From: Harvey Newstrom (newstrom@newstaffinc.com)
Date: Tue Jun 22 1999 - 22:30:14 MDT
These are simply absurdium arguments. You lead the participant down the
slippery-slope to an absurd conclusion. You claim that just because the
exact point of error cannot be determined, that the end conclusion cannot be
disproved. This is nonsense, and a common logical fallacy.
Take the example of the straw that broke the camel's back. You can keep
loading a camel up with straw. You can add one straw at a time. I can't
predict when the weight will be too much for the camel. But you can't put
an infinite amount of weight on top of the camel before it collapses.
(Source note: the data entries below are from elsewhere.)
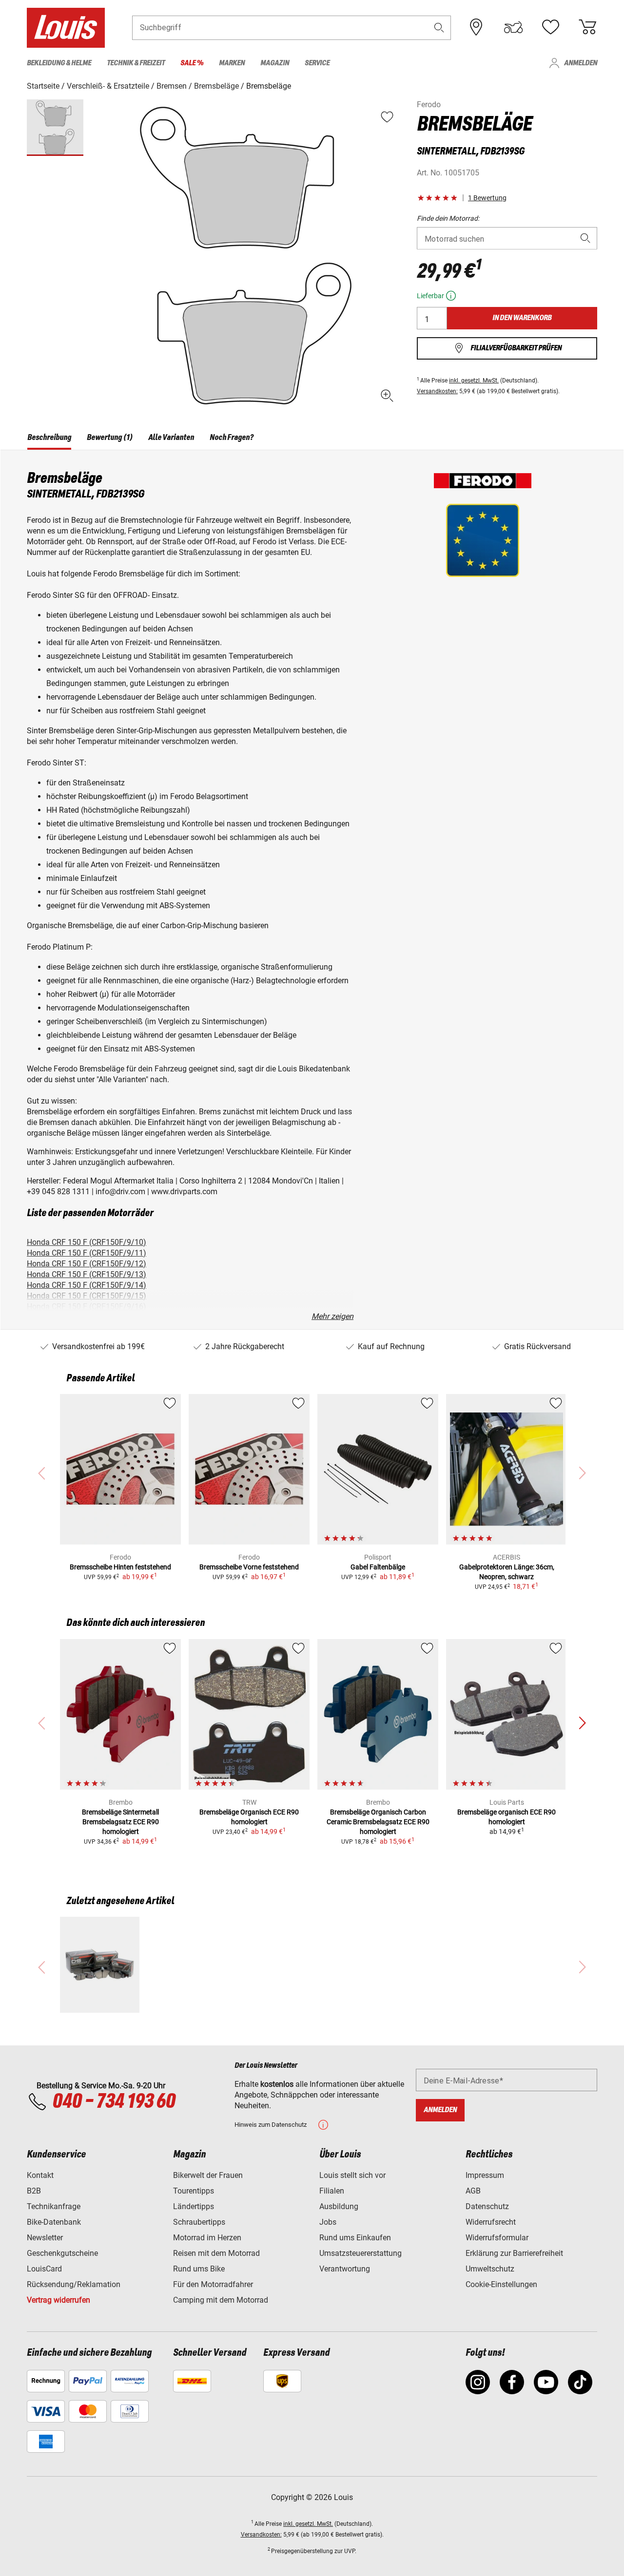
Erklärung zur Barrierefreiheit (514, 2253)
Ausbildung (338, 2206)
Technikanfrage (53, 2206)
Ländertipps (193, 2206)
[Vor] (582, 1723)
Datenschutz (487, 2206)
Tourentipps (193, 2190)
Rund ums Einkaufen (355, 2237)
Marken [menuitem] (232, 63)
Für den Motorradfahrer (213, 2284)
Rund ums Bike (199, 2268)
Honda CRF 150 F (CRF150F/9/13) (86, 1274)
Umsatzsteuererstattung (360, 2253)
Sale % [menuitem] (191, 63)
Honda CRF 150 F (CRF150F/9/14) (86, 1285)
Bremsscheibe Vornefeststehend (249, 1567)
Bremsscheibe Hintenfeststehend (120, 1567)
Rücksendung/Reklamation (73, 2284)
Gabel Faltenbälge (378, 1567)
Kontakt (40, 2175)
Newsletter (45, 2237)
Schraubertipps (199, 2222)
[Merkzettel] (550, 27)
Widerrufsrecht (491, 2222)
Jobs (327, 2222)
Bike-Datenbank (54, 2222)
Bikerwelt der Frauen (208, 2175)
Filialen (331, 2190)
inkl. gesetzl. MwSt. (474, 380)
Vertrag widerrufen (58, 2300)
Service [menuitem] (317, 63)
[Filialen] (476, 27)
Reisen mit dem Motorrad (216, 2253)
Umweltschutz (490, 2268)
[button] (439, 27)
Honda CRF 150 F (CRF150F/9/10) (86, 1242)
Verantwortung (344, 2268)
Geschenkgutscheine (62, 2253)
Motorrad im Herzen (207, 2237)
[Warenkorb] (587, 27)
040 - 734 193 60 (113, 2102)
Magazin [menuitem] (274, 63)
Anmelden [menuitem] (580, 63)
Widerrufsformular (497, 2237)
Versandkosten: (437, 391)
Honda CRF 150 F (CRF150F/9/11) (86, 1253)
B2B (34, 2190)
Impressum (485, 2175)
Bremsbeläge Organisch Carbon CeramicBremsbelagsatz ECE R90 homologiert (378, 1821)
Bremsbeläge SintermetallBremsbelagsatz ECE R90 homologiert (120, 1821)
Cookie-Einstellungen (501, 2284)
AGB (473, 2190)
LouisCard (44, 2268)
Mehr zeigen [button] (332, 1316)
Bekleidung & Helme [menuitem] (59, 63)
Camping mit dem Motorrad (220, 2300)
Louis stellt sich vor (352, 2175)
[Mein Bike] (513, 27)
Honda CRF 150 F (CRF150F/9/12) (86, 1263)
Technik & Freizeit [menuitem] (136, 63)
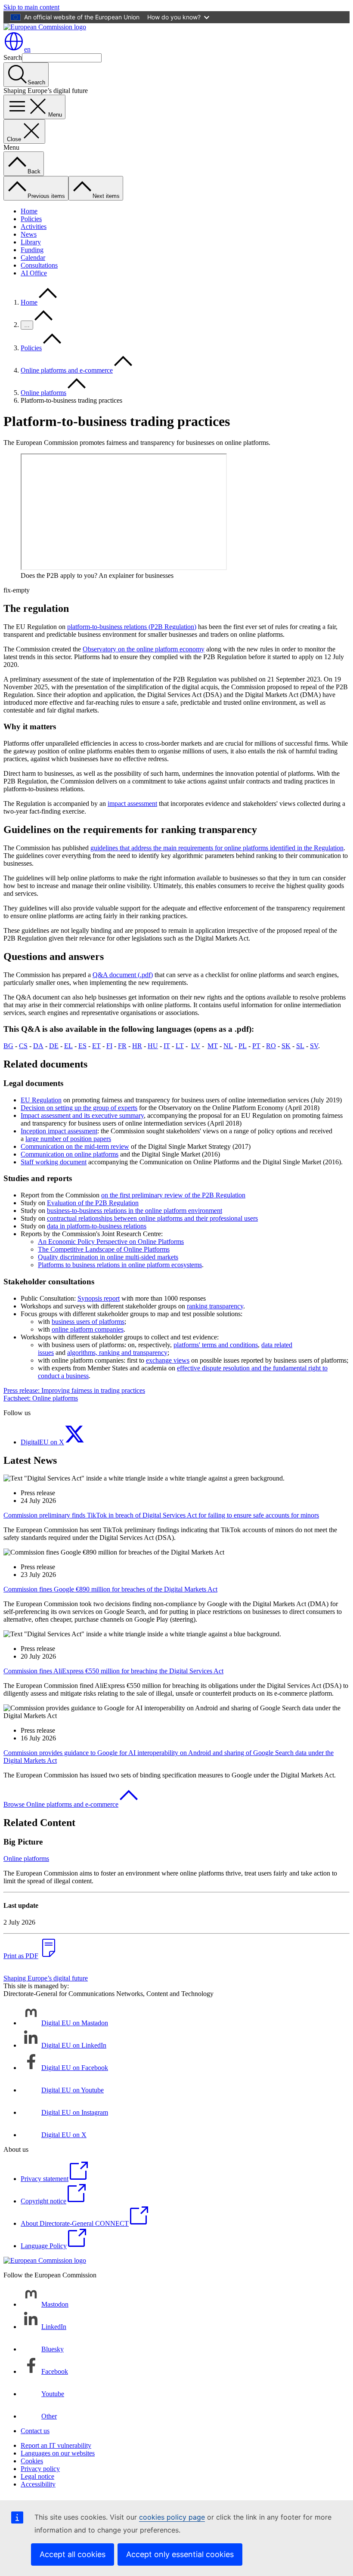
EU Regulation (41, 1100)
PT (256, 1045)
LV (195, 1045)
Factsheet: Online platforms (40, 1398)
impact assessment (132, 803)
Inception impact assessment (59, 1131)
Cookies (32, 2461)
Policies (31, 218)
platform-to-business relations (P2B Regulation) (131, 626)
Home (29, 211)
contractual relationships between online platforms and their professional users (152, 1218)
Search (12, 57)
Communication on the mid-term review (75, 1146)
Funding (32, 249)
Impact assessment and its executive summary (82, 1115)
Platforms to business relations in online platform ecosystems (120, 1264)
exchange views (167, 1360)
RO (271, 1045)
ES (82, 1045)
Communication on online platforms (69, 1154)
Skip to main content (31, 7)
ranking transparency (215, 1306)
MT (212, 1045)
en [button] (27, 49)
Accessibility (38, 2484)
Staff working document (54, 1162)
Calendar (33, 257)
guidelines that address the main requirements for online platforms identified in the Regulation (217, 847)
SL (300, 1045)
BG (8, 1045)
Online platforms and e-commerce (67, 370)
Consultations (39, 265)
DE (54, 1045)
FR (122, 1045)
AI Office (34, 273)
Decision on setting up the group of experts (79, 1107)
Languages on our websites (58, 2453)
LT (180, 1045)
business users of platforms (88, 1321)
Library (31, 242)
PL (242, 1045)
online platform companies (88, 1329)
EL (68, 1045)
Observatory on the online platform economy (143, 649)
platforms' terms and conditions (215, 1344)
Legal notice (37, 2476)
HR (137, 1045)
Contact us (35, 2430)
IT (167, 1045)
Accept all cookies (72, 2554)
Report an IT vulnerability (56, 2445)
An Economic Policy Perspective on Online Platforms (111, 1241)
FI (109, 1045)
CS (23, 1045)
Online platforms (43, 392)
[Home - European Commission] (44, 27)
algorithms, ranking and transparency (117, 1352)
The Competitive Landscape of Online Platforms (104, 1249)
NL (228, 1045)
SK (286, 1045)
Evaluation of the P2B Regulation (93, 1202)
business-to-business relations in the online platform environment (134, 1210)
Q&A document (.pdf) (123, 974)
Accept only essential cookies (180, 2554)
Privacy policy (40, 2468)
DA (38, 1045)
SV (314, 1045)
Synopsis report (98, 1298)
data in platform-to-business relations (96, 1226)
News (29, 234)
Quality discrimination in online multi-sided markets (108, 1257)
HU (153, 1045)
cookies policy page (172, 2517)
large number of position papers (68, 1138)
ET (96, 1045)
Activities (33, 226)
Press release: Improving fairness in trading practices (74, 1390)
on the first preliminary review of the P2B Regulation (173, 1195)
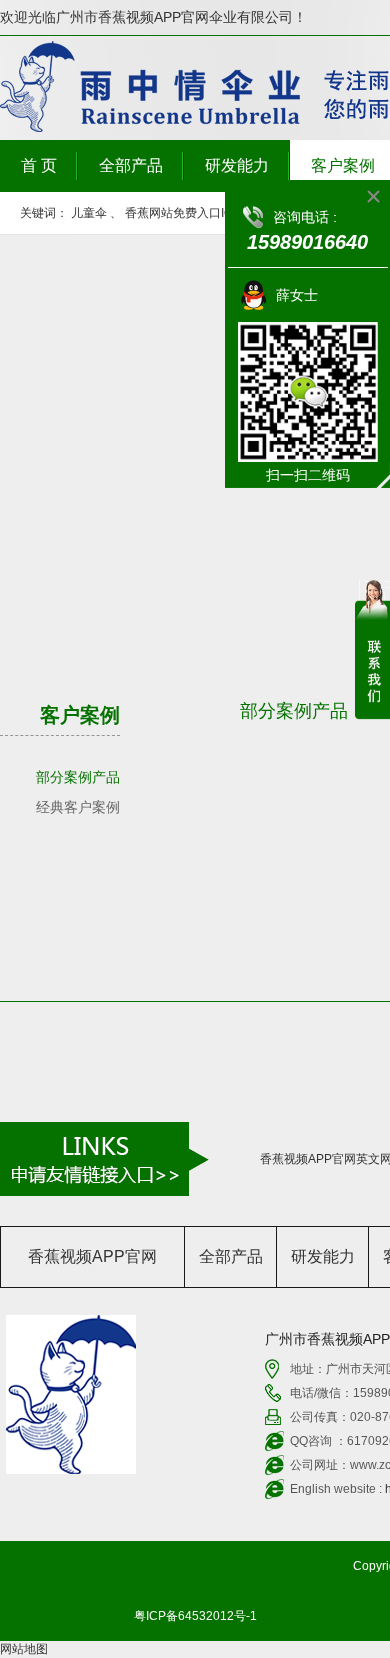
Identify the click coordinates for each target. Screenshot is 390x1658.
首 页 (39, 165)
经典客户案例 (78, 807)
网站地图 (24, 1649)
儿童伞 (89, 213)
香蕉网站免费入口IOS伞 (189, 213)
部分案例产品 (78, 777)
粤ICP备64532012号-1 (195, 1616)
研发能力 (237, 165)
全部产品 (131, 165)
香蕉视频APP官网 (92, 1256)
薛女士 (297, 295)
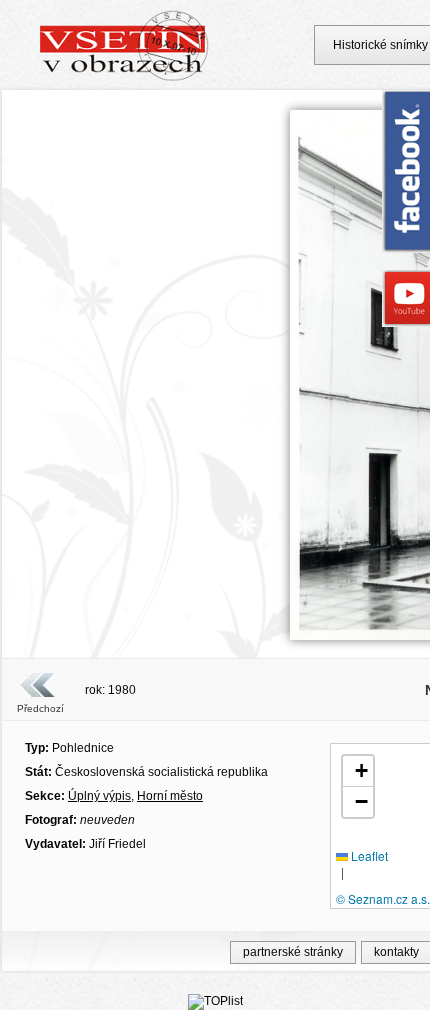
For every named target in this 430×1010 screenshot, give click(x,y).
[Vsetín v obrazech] (124, 78)
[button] (358, 771)
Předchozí (40, 708)
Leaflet (368, 855)
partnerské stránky (293, 952)
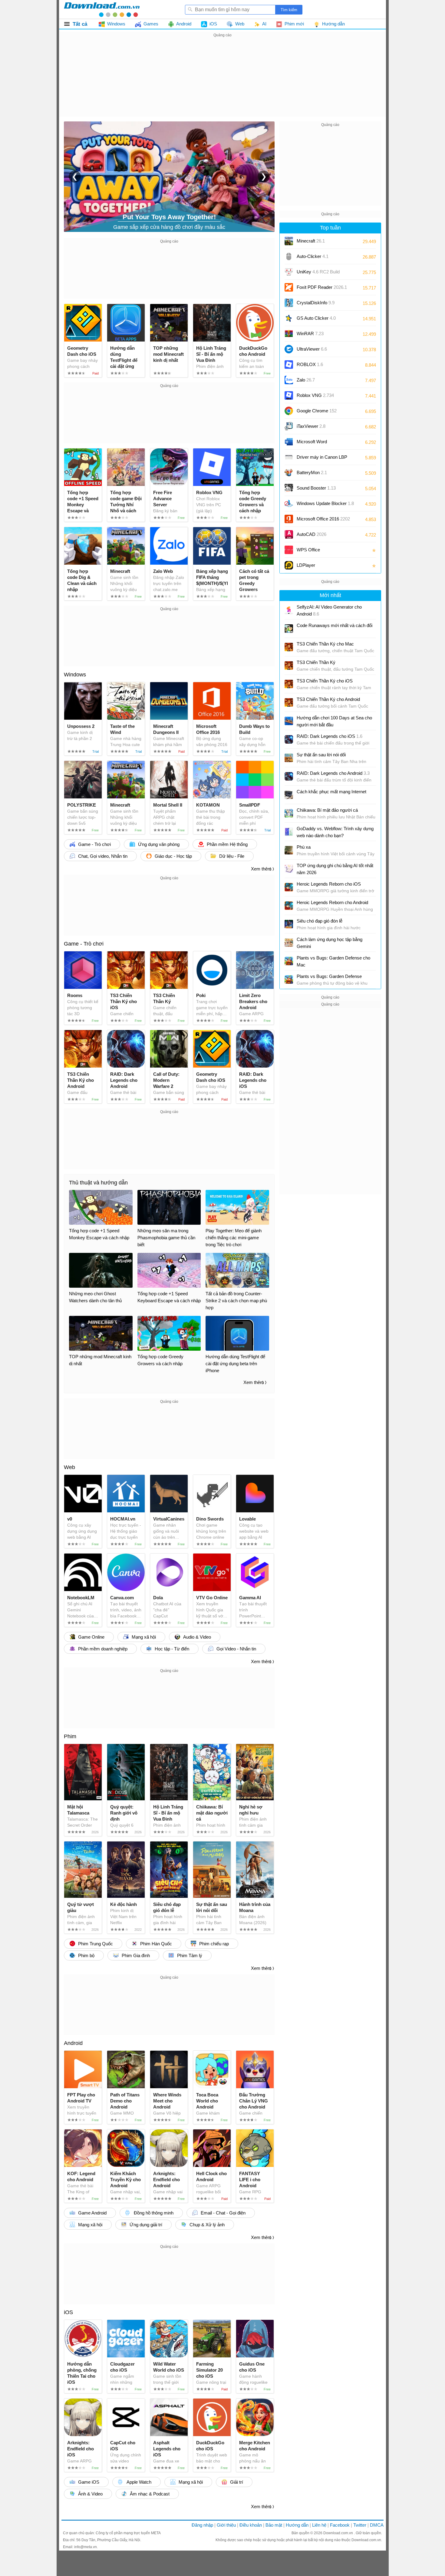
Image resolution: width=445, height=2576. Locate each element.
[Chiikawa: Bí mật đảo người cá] (289, 813)
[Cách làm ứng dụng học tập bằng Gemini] (289, 942)
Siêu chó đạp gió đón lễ (319, 920)
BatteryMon (312, 472)
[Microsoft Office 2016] (289, 519)
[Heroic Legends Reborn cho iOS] (289, 887)
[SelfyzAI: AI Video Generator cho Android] (289, 610)
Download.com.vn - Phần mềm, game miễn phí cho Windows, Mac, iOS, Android (102, 9)
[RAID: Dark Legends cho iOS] (289, 739)
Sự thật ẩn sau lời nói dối (321, 754)
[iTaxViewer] (289, 426)
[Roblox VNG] (289, 395)
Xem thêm (261, 868)
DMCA (377, 2525)
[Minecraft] (289, 241)
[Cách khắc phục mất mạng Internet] (289, 795)
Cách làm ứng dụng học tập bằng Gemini (329, 943)
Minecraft (311, 240)
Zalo (306, 379)
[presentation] (75, 176)
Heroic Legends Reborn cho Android (332, 902)
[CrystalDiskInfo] (289, 303)
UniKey (318, 274)
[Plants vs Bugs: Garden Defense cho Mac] (289, 961)
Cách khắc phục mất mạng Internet (331, 791)
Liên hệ (319, 2525)
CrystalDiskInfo (316, 302)
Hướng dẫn (297, 2525)
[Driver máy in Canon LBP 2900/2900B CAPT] (289, 457)
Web (69, 1467)
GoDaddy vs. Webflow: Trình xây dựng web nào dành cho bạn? (335, 832)
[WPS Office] (289, 550)
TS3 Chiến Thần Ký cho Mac (325, 643)
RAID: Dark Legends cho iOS (329, 736)
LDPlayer (306, 565)
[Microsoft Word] (289, 442)
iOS (68, 2312)
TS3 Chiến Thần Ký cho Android (328, 699)
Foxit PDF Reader (322, 287)
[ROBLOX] (289, 364)
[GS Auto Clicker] (289, 318)
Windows (75, 675)
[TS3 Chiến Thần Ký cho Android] (289, 702)
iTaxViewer (311, 426)
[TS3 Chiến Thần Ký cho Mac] (289, 647)
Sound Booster (316, 487)
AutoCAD (311, 534)
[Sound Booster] (289, 488)
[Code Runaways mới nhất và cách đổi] (289, 628)
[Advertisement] (222, 81)
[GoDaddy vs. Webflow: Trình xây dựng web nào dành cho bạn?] (289, 831)
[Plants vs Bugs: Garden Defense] (289, 979)
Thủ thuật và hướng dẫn (98, 1183)
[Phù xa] (289, 850)
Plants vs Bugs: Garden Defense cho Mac (333, 961)
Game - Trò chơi (84, 944)
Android (73, 2043)
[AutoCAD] (289, 534)
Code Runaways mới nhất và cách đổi (334, 625)
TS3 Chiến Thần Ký (316, 662)
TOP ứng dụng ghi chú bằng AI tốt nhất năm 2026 (335, 869)
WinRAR (310, 333)
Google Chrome (317, 410)
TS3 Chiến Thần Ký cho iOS (325, 680)
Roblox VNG (315, 395)
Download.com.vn (338, 2533)
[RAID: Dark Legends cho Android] (289, 776)
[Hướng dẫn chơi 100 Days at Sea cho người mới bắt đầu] (289, 721)
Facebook (340, 2525)
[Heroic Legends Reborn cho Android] (289, 905)
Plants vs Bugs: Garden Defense (329, 976)
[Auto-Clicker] (289, 256)
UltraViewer (312, 349)
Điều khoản (250, 2525)
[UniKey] (289, 272)
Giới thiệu (226, 2525)
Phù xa (304, 847)
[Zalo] (289, 380)
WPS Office (308, 549)
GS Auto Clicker (316, 318)
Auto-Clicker (312, 256)
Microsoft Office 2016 (323, 521)
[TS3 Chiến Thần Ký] (289, 665)
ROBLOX (310, 364)
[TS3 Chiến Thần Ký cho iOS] (289, 684)
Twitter (359, 2525)
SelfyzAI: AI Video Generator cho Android (329, 610)
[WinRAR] (289, 333)
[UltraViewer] (289, 349)
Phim (70, 1736)
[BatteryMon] (289, 472)
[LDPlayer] (289, 565)
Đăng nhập (202, 2525)
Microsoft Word (318, 443)
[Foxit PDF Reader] (289, 287)
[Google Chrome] (289, 411)
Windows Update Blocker (325, 503)
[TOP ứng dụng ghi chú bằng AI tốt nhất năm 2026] (289, 868)
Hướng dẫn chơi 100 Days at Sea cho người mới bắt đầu (334, 721)
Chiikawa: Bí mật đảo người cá (327, 810)
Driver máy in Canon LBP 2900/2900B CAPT (322, 459)
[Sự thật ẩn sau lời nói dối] (289, 758)
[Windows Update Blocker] (289, 503)
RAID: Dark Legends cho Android (333, 773)
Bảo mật (273, 2525)
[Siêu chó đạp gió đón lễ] (289, 924)
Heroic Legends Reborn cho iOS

You examples are the same. I know that a living brain is conscious. I know
that a chopped-up brain is dead. Instead of explaining how the chopped-up
brain can be defined to be alive or conscious, you instead prefer to give
the various slippery-slope examples between the live brain and the dead
brain.
Let me save you the trouble. The live brain is conscious. The chopped-up
brain is dead. I don't know which of your intermediate examples are alive
or dead. Most of the intermediate examples are absurd. They might not even
be possible given the laws of physics. It may not be possible to transition
a brain between the states without killing it. Why do we care about these
intermediate states anyway? They are merely a debating device being used to
present an absurd theory, which on the face of it would be rejected. Hence,
the slippery slope is required.
All theories of consciousness require causality. Cite a reference on
pattern-based consciousness if you know of one. All known brains have
evolved as connected causal brains. Cite an example of a dismembered brain
or a pattern-based brain if you know of one. Your pattern example does not
meet the definitions for living or consciousness. Your example seems to be
based on the reader's failure to prove it is not conscious. Also, all of
your pattern-brains seem to require causal brains to do their thinking for
them. Show an example of a pattern based brain doing any kind of thought,
communication, reaction, conclusions, memory storage, or something without
the help of a causal brain.
Frankly, I am getting tired of repeatedly being asked to prove that the
pattern brain is not conscious while you ignore my objections and give no
evidence for your claim that it is conscious.